Our fans crave access and insight. I look through those two lenses and ask, “Does the experience we are building offer those two things?” If it doesn’t, it may not be the right thing. We want to make sure we are giving our fans the opportunity to see and hear from, talk to, live through moments that they could not have gotten otherwise. That’s the bar and it’s so much higher because it needs to get someone off that couch in this new world. Those lenses require more creative vision moving forward.
Michael Schreiber, Founder & CEO of Playfly Sports: The biggest category for a sports team is content. Not just thinking like a media company, but actually producing content and delivering it in interesting ways. There are a significant number of teams producing social media content and delivering it to their fans. But you can take these content experiences even further. To the point where you can create full-length documentaries, whether its historical stories, or current stories about players and how they are getting prepared leading up to the playoffs, etc., there are a bunch of story arcs that can be used to create more content.
You can take that further and take all the great content that has been produced in the last year, whether for social media or other platforms, and build a linear experience, a 24/7 experience for that content provider. You can go a step further than that and create subscription offerings, where you make a significant amount of behind-the-scenes content available to your superfans.
Ishveen Jolly, CEO of OpenSponsorship: We are seeing many new types of brands come into the influencer marketing space, including sports properties. We recently worked with the Premier League when they came to the U.S. and were looking to boost ticket sales in some markets. We helped them connect with a couple of NFL players for videos promoting ticket sales for matches at their home stadiums. We recently spoke to the NFL about their influencer program. At the conference you and I were at in Chicago, I spoke to one of the local teams about their influencer program. We work with LIV Golf as well.

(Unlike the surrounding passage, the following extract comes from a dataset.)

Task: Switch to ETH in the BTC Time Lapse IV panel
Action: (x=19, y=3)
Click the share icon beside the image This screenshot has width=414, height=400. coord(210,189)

It makes sense. All of these organizations have a marketing budget. For us it’s a case of our supply has become our demand, which is kind of fun.
The second trend is the massive demand for strong content. It’s great for someone to have a lot of followers but if your social content isn’t good, you never create video and you don’t post regularly, you are not going to get brand deals.
That’s definitely a challenge for us, but also an opportunity. We can surface, for example, out of the 1,800 players in the NFL who are the top 20 who post regularly and get great views on their Reels. It’s interesting because it’s moving brands away from the idea that they have to work with the quarterback and toward working with the best content creator.